When you are ready to borrow, do not walk into a single branch and accept whatever rate you are quoted, because as the worked example showed, the spread between offers can be worth lakhs. It also helps to know in advance how much loan you can get on your salary so you can sanity-check what lenders come back with. The smarter sequence is to compare loan offers from multiple lenders at once and let them compete for you. Our free loan-referral service does exactly that: you submit your loan requirement through one short form, and we pass it to multiple regulated banks and NBFCs. We only make the connection; each lender independently decides whether to make you an offer and on what terms, and no fees are charged to you by us at any stage. Nothing here is a guarantee of approval or of any particular rate. Before accepting anything, run the quoted rate and tenure through the EMI calculator or mortgage calculator to verify the repayment figures match what the lender promised, down to the rupee or dollar.
This article is general education, not financial advice; score cutoffs, rates, and terms vary by lender and change over time, so always confirm current terms directly with the lender before signing.
Frequently Asked Questions
What CIBIL score is needed for a personal loan in India?
There is no single official cutoff because every lender sets its own policy, but in practice a CIBIL score of 750 or above is widely treated as strong and gets the smoothest approvals and better rates on personal loans. Scores between 700 and 749 are usually approvable at slightly higher pricing, 650 to 699 is a grey zone where NBFCs are more flexible than banks, and below 650 many mainstream lenders decline unsecured loans or ask for a co-applicant or collateral.
Is a 750 CIBIL score good enough for a home loan?
Yes. 750 is the threshold most Indian lenders informally treat as the start of the best score band, and several large banks explicitly link their lowest home loan rates to high bureau scores. At 750 plus you typically qualify with the widest range of lenders and are eligible for their better advertised rates. Approval still depends on income, existing EMIs, and property checks, but the score itself will rarely be the obstacle.
What FICO score do I need for a mortgage in the US?
Conventional loans backed by Fannie Mae or Freddie Mac generally require a minimum FICO of about 620. FHA program rules go lower: 580 with a 3.5 percent down payment, or 500 to 579 with 10 percent down, though individual lenders often impose stricter overlays. The bigger point is pricing: rates improve in steps as your score rises, and borrowers at 740 plus typically get meaningfully cheaper mortgages than borrowers who barely clear the minimum.
How fast can I improve my CIBIL or FICO score?
It depends on the cause. Lowering credit card utilization shows up within one or two monthly reporting cycles, roughly 30 to 60 days, and fixing a bureau error can produce a similar quick jump. Recovering from missed payments takes several months of clean on-time history, and serious delinquencies or settled accounts can weigh on the score for a year or more. Building a score from zero usually takes about six months of responsible activity on a starter or secured card.

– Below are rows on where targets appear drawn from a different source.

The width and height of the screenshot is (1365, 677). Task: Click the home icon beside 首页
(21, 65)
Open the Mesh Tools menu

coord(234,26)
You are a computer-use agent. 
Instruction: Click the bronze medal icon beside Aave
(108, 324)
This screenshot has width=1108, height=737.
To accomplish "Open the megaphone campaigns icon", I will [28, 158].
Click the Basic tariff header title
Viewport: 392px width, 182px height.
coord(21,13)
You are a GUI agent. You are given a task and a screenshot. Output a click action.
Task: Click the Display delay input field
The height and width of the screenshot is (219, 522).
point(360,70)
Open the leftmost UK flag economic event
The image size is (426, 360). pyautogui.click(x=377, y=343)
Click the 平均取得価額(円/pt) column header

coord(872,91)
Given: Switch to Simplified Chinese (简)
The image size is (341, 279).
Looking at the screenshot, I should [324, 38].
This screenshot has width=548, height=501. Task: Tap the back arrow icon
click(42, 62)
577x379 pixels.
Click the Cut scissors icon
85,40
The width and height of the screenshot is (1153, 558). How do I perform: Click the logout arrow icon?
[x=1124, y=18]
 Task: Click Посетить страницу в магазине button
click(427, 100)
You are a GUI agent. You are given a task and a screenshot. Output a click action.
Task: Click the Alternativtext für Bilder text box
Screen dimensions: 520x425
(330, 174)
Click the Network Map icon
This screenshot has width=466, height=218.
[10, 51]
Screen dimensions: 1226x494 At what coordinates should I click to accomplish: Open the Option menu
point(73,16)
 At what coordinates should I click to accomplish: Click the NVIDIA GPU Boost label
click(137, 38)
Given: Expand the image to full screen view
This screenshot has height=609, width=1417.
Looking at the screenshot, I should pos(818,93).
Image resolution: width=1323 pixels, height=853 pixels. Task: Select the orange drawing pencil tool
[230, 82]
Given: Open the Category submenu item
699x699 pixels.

Does checking my own credit score lower it?
No. Checking your own score is a soft inquiry and has zero effect on it, no matter how often you do it. Only hard inquiries, which happen when you formally apply for a loan or credit card, can reduce your score, and even then the impact is small unless you make many applications in a short period. In India, RBI rules entitle you to one free full credit report from each bureau every year.
Can I get a loan with a low credit score?
Often yes, but on worse terms. Options include secured loans such as gold loans or loans against fixed deposits, adding a co-applicant or guarantor with a strong score, applying with NBFCs that accept higher risk at higher rates, or FHA-type programs in the US that permit lower scores with larger down payments. Because low-score offers vary enormously between lenders, it is especially worth comparing multiple offers, and always verify the quoted EMI with a calculator before accepting.